The FCC ruled on net neutrality after a 3-to-2 vote reclassifying broadband access as a telecommunications service, subjecting it to heavier FCC regulation. This prohibits broadband providers from blocking or speeding up Internet connections based on user payment, nor will they be allowed to contract paid prioritization deals with content providers to deliver paid traffic to their users.
This regulation will extend to interconnection deals and open up venues for unjust fee complaints. The regularization will extend to fixed line and mobile telecom providers, as well.
Verizon immediately issued a response to the ruling:
"The FCC's move is especially regrettable because it is wholly unnecessary. The FCC had targeted tools available to preserve an open Internet, but instead chose to use this order as an excuse to adopt 300- plus pages of broad and open-ended regulatory arcana that will have unintended negative consequences for consumers and various parts of the Internet ecosystem for years to come."
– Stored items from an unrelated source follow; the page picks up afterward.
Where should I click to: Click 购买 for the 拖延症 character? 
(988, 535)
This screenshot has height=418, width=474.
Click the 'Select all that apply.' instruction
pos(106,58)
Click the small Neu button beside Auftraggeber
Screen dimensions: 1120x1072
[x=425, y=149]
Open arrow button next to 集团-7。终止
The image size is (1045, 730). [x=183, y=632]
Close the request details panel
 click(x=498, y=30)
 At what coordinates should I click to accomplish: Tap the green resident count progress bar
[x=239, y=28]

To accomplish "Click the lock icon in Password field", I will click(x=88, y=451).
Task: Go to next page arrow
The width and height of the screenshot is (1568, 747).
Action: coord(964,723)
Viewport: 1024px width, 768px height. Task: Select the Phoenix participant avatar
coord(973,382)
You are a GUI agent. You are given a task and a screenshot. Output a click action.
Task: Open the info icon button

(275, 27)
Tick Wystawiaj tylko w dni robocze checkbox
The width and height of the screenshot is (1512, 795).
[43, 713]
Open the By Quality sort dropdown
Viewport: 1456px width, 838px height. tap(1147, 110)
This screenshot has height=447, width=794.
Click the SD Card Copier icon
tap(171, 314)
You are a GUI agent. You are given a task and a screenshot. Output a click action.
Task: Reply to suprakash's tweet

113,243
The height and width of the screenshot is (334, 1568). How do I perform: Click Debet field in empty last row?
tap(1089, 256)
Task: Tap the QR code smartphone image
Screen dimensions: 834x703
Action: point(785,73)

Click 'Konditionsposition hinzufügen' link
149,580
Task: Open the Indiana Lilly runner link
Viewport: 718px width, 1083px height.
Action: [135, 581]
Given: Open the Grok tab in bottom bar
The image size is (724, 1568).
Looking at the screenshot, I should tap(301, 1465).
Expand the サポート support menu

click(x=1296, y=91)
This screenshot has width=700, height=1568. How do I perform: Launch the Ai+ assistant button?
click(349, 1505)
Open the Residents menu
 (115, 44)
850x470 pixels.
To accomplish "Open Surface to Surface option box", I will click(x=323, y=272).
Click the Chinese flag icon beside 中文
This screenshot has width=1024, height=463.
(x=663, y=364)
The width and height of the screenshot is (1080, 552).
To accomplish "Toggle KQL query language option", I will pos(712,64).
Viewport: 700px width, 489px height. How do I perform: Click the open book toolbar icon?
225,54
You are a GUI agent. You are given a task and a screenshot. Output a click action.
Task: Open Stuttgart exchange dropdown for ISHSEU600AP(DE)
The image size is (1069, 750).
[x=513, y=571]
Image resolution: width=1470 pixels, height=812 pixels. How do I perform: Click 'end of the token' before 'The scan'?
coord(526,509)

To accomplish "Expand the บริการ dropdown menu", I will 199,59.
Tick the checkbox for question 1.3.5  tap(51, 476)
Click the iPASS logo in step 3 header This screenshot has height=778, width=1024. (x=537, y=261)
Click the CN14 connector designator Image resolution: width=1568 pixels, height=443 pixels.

The company stated in a letter on its public policy page, but not before first issuing its protest in Morse code as a protest.
Jim Cicconi, Senior Executive VP of AT&T, said in a blog post that the decision did not make any sense, pointing out the partisanship in the voting that insinuates the debate on net neutrality is far from over.
Despite their heavy protests, neither company has yet to file a petition in court asking to suspend the ruling. However, that course of action has not been ruled out, and the FCC is expecting any number of protesting telcos to file for a stay order on the ruling in the next few days.